* _Listing_
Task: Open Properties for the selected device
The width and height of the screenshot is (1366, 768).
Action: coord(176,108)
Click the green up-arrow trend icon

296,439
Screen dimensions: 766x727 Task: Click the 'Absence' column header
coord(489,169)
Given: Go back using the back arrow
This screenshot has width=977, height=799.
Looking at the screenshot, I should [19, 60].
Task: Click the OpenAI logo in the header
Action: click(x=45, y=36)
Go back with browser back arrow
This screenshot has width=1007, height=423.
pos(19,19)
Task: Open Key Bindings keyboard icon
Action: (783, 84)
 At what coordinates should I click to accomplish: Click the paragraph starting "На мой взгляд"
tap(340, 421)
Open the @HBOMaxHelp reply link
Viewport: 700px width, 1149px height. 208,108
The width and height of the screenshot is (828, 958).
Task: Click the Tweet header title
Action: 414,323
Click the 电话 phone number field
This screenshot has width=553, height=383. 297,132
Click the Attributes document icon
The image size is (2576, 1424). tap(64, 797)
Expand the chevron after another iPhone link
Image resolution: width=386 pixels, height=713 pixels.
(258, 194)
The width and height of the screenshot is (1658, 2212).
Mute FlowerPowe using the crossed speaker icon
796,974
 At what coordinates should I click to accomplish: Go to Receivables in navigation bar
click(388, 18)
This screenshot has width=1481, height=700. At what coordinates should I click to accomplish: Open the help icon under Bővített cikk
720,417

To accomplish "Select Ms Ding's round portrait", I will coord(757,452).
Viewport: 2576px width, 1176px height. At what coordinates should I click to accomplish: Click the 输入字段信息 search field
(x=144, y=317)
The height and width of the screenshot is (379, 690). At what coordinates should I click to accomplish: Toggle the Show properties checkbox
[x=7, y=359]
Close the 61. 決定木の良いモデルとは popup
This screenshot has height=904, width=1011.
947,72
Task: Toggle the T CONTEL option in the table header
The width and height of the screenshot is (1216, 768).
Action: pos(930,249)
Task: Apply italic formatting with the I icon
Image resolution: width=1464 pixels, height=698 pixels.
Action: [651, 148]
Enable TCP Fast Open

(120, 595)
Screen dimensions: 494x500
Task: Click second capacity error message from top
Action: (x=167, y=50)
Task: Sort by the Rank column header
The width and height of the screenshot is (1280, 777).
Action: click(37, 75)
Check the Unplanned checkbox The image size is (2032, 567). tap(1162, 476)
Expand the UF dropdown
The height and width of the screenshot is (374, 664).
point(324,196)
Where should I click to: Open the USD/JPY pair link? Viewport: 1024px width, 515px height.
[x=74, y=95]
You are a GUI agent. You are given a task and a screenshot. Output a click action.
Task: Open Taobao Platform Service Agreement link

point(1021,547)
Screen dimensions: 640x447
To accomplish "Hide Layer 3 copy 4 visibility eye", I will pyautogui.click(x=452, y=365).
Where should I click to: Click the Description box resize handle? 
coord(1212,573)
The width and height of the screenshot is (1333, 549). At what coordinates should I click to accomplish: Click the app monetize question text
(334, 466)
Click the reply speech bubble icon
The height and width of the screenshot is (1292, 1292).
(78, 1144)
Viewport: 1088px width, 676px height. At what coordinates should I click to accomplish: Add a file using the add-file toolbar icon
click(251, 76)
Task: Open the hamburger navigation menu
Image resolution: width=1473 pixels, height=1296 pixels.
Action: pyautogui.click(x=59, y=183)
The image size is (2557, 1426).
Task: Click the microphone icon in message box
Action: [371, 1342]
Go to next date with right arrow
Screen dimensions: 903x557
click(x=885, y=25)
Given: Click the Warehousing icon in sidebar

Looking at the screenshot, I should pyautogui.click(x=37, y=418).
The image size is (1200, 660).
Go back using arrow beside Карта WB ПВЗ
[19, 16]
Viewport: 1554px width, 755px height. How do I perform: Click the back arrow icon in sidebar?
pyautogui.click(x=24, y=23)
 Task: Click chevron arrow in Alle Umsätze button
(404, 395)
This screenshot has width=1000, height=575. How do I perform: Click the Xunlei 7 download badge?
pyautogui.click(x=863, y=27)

* _Aim_
Rewrite the lines above, changing "crossed speaker icon" to "muted speaker icon" and leaving everything else as it is.

* _Final answer_
Task: Open Properties for the selected device
The width and height of the screenshot is (1366, 768).
Action: coord(176,108)
Click the green up-arrow trend icon

296,439
Screen dimensions: 766x727 Task: Click the 'Absence' column header
coord(489,169)
Given: Go back using the back arrow
This screenshot has width=977, height=799.
Looking at the screenshot, I should [19, 60].
Task: Click the OpenAI logo in the header
Action: click(x=45, y=36)
Go back with browser back arrow
This screenshot has width=1007, height=423.
pos(19,19)
Task: Open Key Bindings keyboard icon
Action: (783, 84)
 At what coordinates should I click to accomplish: Click the paragraph starting "На мой взгляд"
tap(340, 421)
Open the @HBOMaxHelp reply link
Viewport: 700px width, 1149px height. 208,108
The width and height of the screenshot is (828, 958).
Task: Click the Tweet header title
Action: 414,323
Click the 电话 phone number field
This screenshot has width=553, height=383. 297,132
Click the Attributes document icon
The image size is (2576, 1424). tap(64, 797)
Expand the chevron after another iPhone link
Image resolution: width=386 pixels, height=713 pixels.
(258, 194)
The width and height of the screenshot is (1658, 2212).
Mute FlowerPowe using the muted speaker icon
796,974
 At what coordinates should I click to accomplish: Go to Receivables in navigation bar
click(388, 18)
This screenshot has width=1481, height=700. At what coordinates should I click to accomplish: Open the help icon under Bővített cikk
720,417

To accomplish "Select Ms Ding's round portrait", I will coord(757,452).
Viewport: 2576px width, 1176px height. At what coordinates should I click to accomplish: Click the 输入字段信息 search field
(x=144, y=317)
The height and width of the screenshot is (379, 690). At what coordinates should I click to accomplish: Toggle the Show properties checkbox
[x=7, y=359]
Close the 61. 決定木の良いモデルとは popup
This screenshot has height=904, width=1011.
947,72
Task: Toggle the T CONTEL option in the table header
The width and height of the screenshot is (1216, 768).
Action: pos(930,249)
Task: Apply italic formatting with the I icon
Image resolution: width=1464 pixels, height=698 pixels.
Action: [651, 148]
Enable TCP Fast Open

(120, 595)
Screen dimensions: 494x500
Task: Click second capacity error message from top
Action: (x=167, y=50)
Task: Sort by the Rank column header
The width and height of the screenshot is (1280, 777).
Action: click(37, 75)
Check the Unplanned checkbox The image size is (2032, 567). tap(1162, 476)
Expand the UF dropdown
The height and width of the screenshot is (374, 664).
point(324,196)
Where should I click to: Open the USD/JPY pair link? Viewport: 1024px width, 515px height.
[x=74, y=95]
You are a GUI agent. You are given a task and a screenshot. Output a click action.
Task: Open Taobao Platform Service Agreement link

point(1021,547)
Screen dimensions: 640x447
To accomplish "Hide Layer 3 copy 4 visibility eye", I will pyautogui.click(x=452, y=365).
Where should I click to: Click the Description box resize handle? 
coord(1212,573)
The width and height of the screenshot is (1333, 549). At what coordinates should I click to accomplish: Click the app monetize question text
(334, 466)
Click the reply speech bubble icon
The height and width of the screenshot is (1292, 1292).
(78, 1144)
Viewport: 1088px width, 676px height. At what coordinates should I click to accomplish: Add a file using the add-file toolbar icon
click(251, 76)
Task: Open the hamburger navigation menu
Image resolution: width=1473 pixels, height=1296 pixels.
Action: pyautogui.click(x=59, y=183)
The image size is (2557, 1426).
Task: Click the microphone icon in message box
Action: [371, 1342]
Go to next date with right arrow
Screen dimensions: 903x557
click(x=885, y=25)
Given: Click the Warehousing icon in sidebar

Looking at the screenshot, I should pyautogui.click(x=37, y=418).
The image size is (1200, 660).
Go back using arrow beside Карта WB ПВЗ
[19, 16]
Viewport: 1554px width, 755px height. How do I perform: Click the back arrow icon in sidebar?
pyautogui.click(x=24, y=23)
 Task: Click chevron arrow in Alle Umsätze button
(404, 395)
This screenshot has width=1000, height=575. How do I perform: Click the Xunlei 7 download badge?
pyautogui.click(x=863, y=27)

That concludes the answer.